Cryptocurrency tax: Relief for crypto investors as Budget ushers in norms

The FM has announced a 30 per cent tax on any income from the transfer of virtual/digital assets

Bitcoin
Photo: Bloomberg
Bindisha Sarang Mumbai
3 min read Last Updated : Feb 02 2022 | 2:36 PM IST
Until now, millions of investors in digital/virtual assets (cryptocurrencies and non-fungible tokens, or NFTs) in the country worried they could be hauled up by the tax department for filing their income-tax returns vis-à-vis this asset class incorrectly. Now, finally, Finance Minister (FM) Nirmala Sitharaman has provided clarity on how they are to be taxed. The FM has announced a 30 per cent tax on any income from the transfer of virtual/digital assets.

Recognition at last

Taxing these assets means the government will treat them as a legitimate asset class. An earlier draft Bill had proposed up to ten years in jail for possession, mining, trading or transferring of cryptocurrency assets. Now, the uncertainty surrounding whether they could be declared illegal seems to have ended.

Aditya Chopra, managing partner, Victoriam Legalis (Advocates & Solicitors), regards this as a win-win.
# # # #
_EXERCISE DESCRIPTION_: Reproduce verbatim the passage of the cryptocurrency tax article above, starting at "Taxing these assets" and ending at "as a win-win.".

_INFORMATION PROVIDED_:
# # # #
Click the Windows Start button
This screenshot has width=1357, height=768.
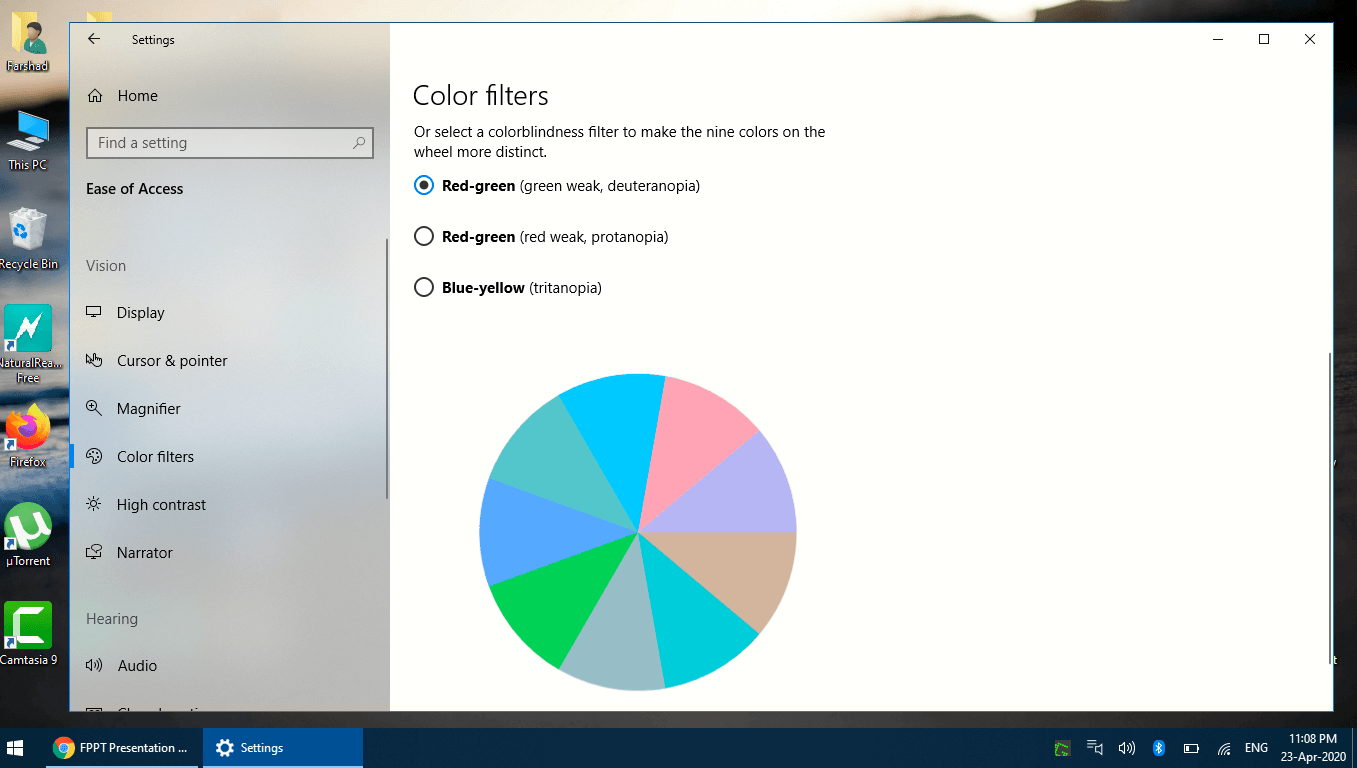pos(16,748)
# # # #
_FINISHED TASK_:
Taxing these assets means the government will treat them as a legitimate asset class. An earlier draft Bill had proposed up to ten years in jail for possession, mining, trading or transferring of cryptocurrency assets. Now, the uncertainty surrounding whether they could be declared illegal seems to have ended.

Aditya Chopra, managing partner, Victoriam Legalis (Advocates & Solicitors), regards this as a win-win.